DATA EXCERPTS

================

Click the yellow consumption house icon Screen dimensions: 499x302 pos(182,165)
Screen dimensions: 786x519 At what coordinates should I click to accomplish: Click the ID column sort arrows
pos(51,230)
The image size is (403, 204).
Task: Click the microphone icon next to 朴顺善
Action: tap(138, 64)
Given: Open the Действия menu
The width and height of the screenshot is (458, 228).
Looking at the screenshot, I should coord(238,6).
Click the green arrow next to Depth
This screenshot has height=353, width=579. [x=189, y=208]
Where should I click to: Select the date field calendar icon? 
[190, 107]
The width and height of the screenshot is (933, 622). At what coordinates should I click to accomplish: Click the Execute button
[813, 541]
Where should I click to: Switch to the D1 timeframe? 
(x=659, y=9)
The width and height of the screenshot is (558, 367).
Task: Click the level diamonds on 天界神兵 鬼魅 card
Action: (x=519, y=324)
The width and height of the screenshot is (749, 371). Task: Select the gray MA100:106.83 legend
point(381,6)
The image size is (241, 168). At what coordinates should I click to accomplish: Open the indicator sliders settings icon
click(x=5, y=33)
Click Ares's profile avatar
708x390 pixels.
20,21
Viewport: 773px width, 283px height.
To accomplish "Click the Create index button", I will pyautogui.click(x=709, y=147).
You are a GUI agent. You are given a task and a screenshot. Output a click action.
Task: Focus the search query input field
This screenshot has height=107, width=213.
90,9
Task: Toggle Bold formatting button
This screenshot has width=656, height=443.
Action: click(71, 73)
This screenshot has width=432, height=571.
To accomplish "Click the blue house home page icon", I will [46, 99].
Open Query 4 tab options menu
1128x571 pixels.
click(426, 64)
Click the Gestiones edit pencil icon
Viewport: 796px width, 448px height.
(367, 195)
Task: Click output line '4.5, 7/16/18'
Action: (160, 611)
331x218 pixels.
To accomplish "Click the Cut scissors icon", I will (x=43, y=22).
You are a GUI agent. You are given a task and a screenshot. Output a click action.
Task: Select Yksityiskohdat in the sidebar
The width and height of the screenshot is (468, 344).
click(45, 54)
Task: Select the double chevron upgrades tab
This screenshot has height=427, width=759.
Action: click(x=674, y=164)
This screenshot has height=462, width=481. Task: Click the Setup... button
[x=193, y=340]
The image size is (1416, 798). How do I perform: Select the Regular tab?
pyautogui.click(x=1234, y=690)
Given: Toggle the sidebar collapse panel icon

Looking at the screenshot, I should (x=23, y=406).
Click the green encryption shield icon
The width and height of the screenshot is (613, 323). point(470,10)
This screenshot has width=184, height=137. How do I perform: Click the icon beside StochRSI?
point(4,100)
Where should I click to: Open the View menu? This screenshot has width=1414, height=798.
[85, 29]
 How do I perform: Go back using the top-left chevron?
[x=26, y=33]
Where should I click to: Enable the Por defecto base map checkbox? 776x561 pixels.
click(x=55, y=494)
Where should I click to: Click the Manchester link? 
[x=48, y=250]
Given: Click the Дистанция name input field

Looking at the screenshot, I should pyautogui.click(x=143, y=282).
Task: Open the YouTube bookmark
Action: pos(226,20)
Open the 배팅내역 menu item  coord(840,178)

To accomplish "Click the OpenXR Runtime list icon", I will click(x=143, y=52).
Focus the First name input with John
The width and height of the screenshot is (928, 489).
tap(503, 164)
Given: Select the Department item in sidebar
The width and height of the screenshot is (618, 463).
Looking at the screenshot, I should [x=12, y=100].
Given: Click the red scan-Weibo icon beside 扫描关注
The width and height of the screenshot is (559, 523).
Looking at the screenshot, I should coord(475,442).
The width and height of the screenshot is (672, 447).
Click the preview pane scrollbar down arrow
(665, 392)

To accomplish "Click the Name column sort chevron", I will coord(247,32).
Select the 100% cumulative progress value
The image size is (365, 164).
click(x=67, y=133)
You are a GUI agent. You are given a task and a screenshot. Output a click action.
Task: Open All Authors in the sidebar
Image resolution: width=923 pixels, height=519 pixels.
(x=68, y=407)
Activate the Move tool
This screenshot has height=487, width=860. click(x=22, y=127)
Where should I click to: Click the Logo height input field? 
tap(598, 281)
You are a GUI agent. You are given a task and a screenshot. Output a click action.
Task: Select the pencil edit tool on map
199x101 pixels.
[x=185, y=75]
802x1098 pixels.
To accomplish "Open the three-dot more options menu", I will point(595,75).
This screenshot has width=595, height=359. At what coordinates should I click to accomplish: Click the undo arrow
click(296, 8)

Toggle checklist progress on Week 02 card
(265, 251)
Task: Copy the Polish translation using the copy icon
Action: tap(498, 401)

================

HOW TO COMPLETE THIS TASK
Without altering a single word, transcribe the entries above.

ANSWER BELOW
Click the yellow consumption house icon Screen dimensions: 499x302 pos(182,165)
Screen dimensions: 786x519 At what coordinates should I click to accomplish: Click the ID column sort arrows
pos(51,230)
The image size is (403, 204).
Task: Click the microphone icon next to 朴顺善
Action: tap(138, 64)
Given: Open the Действия menu
The width and height of the screenshot is (458, 228).
Looking at the screenshot, I should coord(238,6).
Click the green arrow next to Depth
This screenshot has height=353, width=579. [x=189, y=208]
Where should I click to: Select the date field calendar icon? 
[190, 107]
The width and height of the screenshot is (933, 622). At what coordinates should I click to accomplish: Click the Execute button
[813, 541]
Where should I click to: Switch to the D1 timeframe? 
(x=659, y=9)
The width and height of the screenshot is (558, 367).
Task: Click the level diamonds on 天界神兵 鬼魅 card
Action: (x=519, y=324)
The width and height of the screenshot is (749, 371). Task: Select the gray MA100:106.83 legend
point(381,6)
The image size is (241, 168). At what coordinates should I click to accomplish: Open the indicator sliders settings icon
click(x=5, y=33)
Click Ares's profile avatar
708x390 pixels.
20,21
Viewport: 773px width, 283px height.
To accomplish "Click the Create index button", I will pyautogui.click(x=709, y=147).
You are a GUI agent. You are given a task and a screenshot. Output a click action.
Task: Focus the search query input field
This screenshot has height=107, width=213.
90,9
Task: Toggle Bold formatting button
This screenshot has width=656, height=443.
Action: click(71, 73)
This screenshot has width=432, height=571.
To accomplish "Click the blue house home page icon", I will [46, 99].
Open Query 4 tab options menu
1128x571 pixels.
click(426, 64)
Click the Gestiones edit pencil icon
Viewport: 796px width, 448px height.
(367, 195)
Task: Click output line '4.5, 7/16/18'
Action: (160, 611)
331x218 pixels.
To accomplish "Click the Cut scissors icon", I will (x=43, y=22).
You are a GUI agent. You are given a task and a screenshot. Output a click action.
Task: Select Yksityiskohdat in the sidebar
The width and height of the screenshot is (468, 344).
click(45, 54)
Task: Select the double chevron upgrades tab
This screenshot has height=427, width=759.
Action: click(x=674, y=164)
This screenshot has height=462, width=481. Task: Click the Setup... button
[x=193, y=340]
The image size is (1416, 798). How do I perform: Select the Regular tab?
pyautogui.click(x=1234, y=690)
Given: Toggle the sidebar collapse panel icon

Looking at the screenshot, I should (x=23, y=406).
Click the green encryption shield icon
The width and height of the screenshot is (613, 323). point(470,10)
This screenshot has width=184, height=137. How do I perform: Click the icon beside StochRSI?
point(4,100)
Where should I click to: Open the View menu? This screenshot has width=1414, height=798.
[85, 29]
 How do I perform: Go back using the top-left chevron?
[x=26, y=33]
Where should I click to: Enable the Por defecto base map checkbox? 776x561 pixels.
click(x=55, y=494)
Where should I click to: Click the Manchester link? 
[x=48, y=250]
Given: Click the Дистанция name input field

Looking at the screenshot, I should pyautogui.click(x=143, y=282).
Task: Open the YouTube bookmark
Action: pos(226,20)
Open the 배팅내역 menu item  coord(840,178)

To accomplish "Click the OpenXR Runtime list icon", I will click(x=143, y=52).
Focus the First name input with John
The width and height of the screenshot is (928, 489).
tap(503, 164)
Given: Select the Department item in sidebar
The width and height of the screenshot is (618, 463).
Looking at the screenshot, I should [x=12, y=100].
Given: Click the red scan-Weibo icon beside 扫描关注
The width and height of the screenshot is (559, 523).
Looking at the screenshot, I should coord(475,442).
The width and height of the screenshot is (672, 447).
Click the preview pane scrollbar down arrow
(665, 392)

To accomplish "Click the Name column sort chevron", I will coord(247,32).
Select the 100% cumulative progress value
The image size is (365, 164).
click(x=67, y=133)
You are a GUI agent. You are given a task and a screenshot. Output a click action.
Task: Open All Authors in the sidebar
Image resolution: width=923 pixels, height=519 pixels.
(x=68, y=407)
Activate the Move tool
This screenshot has height=487, width=860. click(x=22, y=127)
Where should I click to: Click the Logo height input field? 
tap(598, 281)
You are a GUI agent. You are given a task and a screenshot. Output a click action.
Task: Select the pencil edit tool on map
199x101 pixels.
[x=185, y=75]
802x1098 pixels.
To accomplish "Open the three-dot more options menu", I will point(595,75).
This screenshot has width=595, height=359. At what coordinates should I click to accomplish: Click the undo arrow
click(296, 8)

Toggle checklist progress on Week 02 card
(265, 251)
Task: Copy the Polish translation using the copy icon
Action: tap(498, 401)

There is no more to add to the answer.